The plaintiff alleges in the bill filed in this case that W. A. Coventry jointly with the other two defendants made a contract with him to sell the stock in question to him. W. A. Coventry had an interest in the controversy presented by the bill. He was an active and not a passive party to the transaction. Complete relief could not be afforded the plaintiff without affecting his rights, and it was necessary, therefore, to have him in Court in order to enforce the rights of the plaintiff. He was, therefore, a principal defendant, and service upon him justified our order of extra-territorial service upon the two non-resident defendants under the Act of 1859. Service upon him brought the subject matter of the controversy within the jurisdiction of this Court.
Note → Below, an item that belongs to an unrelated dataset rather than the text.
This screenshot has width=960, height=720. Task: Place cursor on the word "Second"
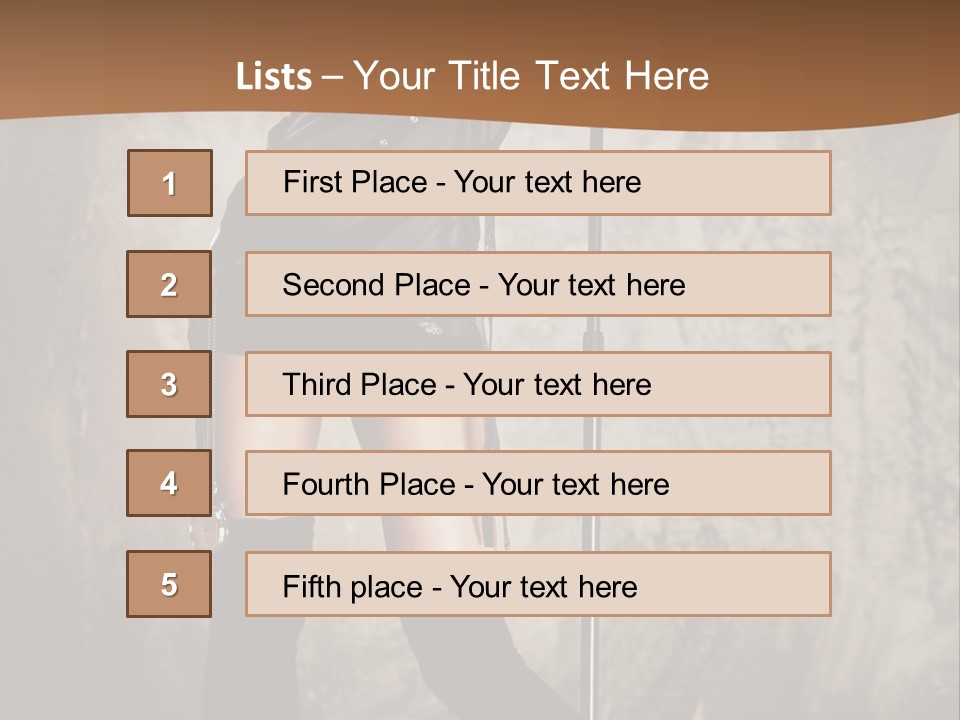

The cases cited by counsel for the defendant to the effect that the Act of 1859 does not apply to actions in personam has no application here, as this is not such an action, but an action in rem, or quasi in rem. In 16 Corpus Juris, Section 171, it is said that "Actions or proceedings in personam are such as are directed against a person, and seek the recovery of a personal judgment, while actions or proceedings in rem are directed against a thing or property. It is to establish a status or condition thereof and procure a judgment . . . while properly speaking actions or proceedings in rem are against the thing itself. . . . The term has in a larger or broader sense been applied to certain actions and proceedings between parties where the object is to reach and dispose of property (real or personal) owned by them, or in which they have an interest, but as they are not strictly in rem, they have been termed quasi in rem, or in the nature of actions or proceedings in rem." We are satisfied that the order of extra-territorial service upon G. Ellsworth Higgins and I. R. Stewart, the two non-resident defendants, was properly made under the Act of 1859, and we therefore discharge the rule to show cause why it should not be vacated and set aside.